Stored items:
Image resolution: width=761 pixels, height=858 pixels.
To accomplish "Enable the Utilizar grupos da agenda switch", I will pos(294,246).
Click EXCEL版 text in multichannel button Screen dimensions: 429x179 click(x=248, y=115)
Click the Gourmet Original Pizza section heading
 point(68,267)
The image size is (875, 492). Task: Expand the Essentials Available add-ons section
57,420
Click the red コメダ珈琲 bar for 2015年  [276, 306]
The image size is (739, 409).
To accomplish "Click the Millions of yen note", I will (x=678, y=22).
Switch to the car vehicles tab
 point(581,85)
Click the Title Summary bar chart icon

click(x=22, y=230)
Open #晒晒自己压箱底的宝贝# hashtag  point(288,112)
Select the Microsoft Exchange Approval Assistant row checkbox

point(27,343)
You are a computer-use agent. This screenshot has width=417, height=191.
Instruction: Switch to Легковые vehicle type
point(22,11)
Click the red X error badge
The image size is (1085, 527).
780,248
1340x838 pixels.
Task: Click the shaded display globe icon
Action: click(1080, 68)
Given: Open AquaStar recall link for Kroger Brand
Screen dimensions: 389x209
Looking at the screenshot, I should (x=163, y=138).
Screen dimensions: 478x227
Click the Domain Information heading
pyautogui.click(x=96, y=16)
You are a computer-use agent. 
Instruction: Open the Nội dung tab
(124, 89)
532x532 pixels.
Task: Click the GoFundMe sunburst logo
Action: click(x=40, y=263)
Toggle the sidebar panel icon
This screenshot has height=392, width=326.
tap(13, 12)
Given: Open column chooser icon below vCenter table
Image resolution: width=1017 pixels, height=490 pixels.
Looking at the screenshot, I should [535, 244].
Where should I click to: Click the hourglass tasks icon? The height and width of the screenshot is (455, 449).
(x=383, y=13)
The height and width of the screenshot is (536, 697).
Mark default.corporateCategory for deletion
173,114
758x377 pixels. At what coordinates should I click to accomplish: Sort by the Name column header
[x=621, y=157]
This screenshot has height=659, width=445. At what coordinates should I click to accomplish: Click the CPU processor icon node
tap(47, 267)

§ **Your task**: The output should match the records above exactly, line for line.

§ **Response for this exercise**:
Image resolution: width=761 pixels, height=858 pixels.
To accomplish "Enable the Utilizar grupos da agenda switch", I will pos(294,246).
Click EXCEL版 text in multichannel button Screen dimensions: 429x179 click(x=248, y=115)
Click the Gourmet Original Pizza section heading
 point(68,267)
The image size is (875, 492). Task: Expand the Essentials Available add-ons section
57,420
Click the red コメダ珈琲 bar for 2015年  [276, 306]
The image size is (739, 409).
To accomplish "Click the Millions of yen note", I will (x=678, y=22).
Switch to the car vehicles tab
 point(581,85)
Click the Title Summary bar chart icon

click(x=22, y=230)
Open #晒晒自己压箱底的宝贝# hashtag  point(288,112)
Select the Microsoft Exchange Approval Assistant row checkbox

point(27,343)
You are a computer-use agent. This screenshot has width=417, height=191.
Instruction: Switch to Легковые vehicle type
point(22,11)
Click the red X error badge
The image size is (1085, 527).
780,248
1340x838 pixels.
Task: Click the shaded display globe icon
Action: click(1080, 68)
Given: Open AquaStar recall link for Kroger Brand
Screen dimensions: 389x209
Looking at the screenshot, I should (x=163, y=138).
Screen dimensions: 478x227
Click the Domain Information heading
pyautogui.click(x=96, y=16)
You are a computer-use agent. 
Instruction: Open the Nội dung tab
(124, 89)
532x532 pixels.
Task: Click the GoFundMe sunburst logo
Action: click(x=40, y=263)
Toggle the sidebar panel icon
This screenshot has height=392, width=326.
tap(13, 12)
Given: Open column chooser icon below vCenter table
Image resolution: width=1017 pixels, height=490 pixels.
Looking at the screenshot, I should [535, 244].
Where should I click to: Click the hourglass tasks icon? The height and width of the screenshot is (455, 449).
(x=383, y=13)
The height and width of the screenshot is (536, 697).
Mark default.corporateCategory for deletion
173,114
758x377 pixels. At what coordinates should I click to accomplish: Sort by the Name column header
[x=621, y=157]
This screenshot has height=659, width=445. At what coordinates should I click to accomplish: Click the CPU processor icon node
tap(47, 267)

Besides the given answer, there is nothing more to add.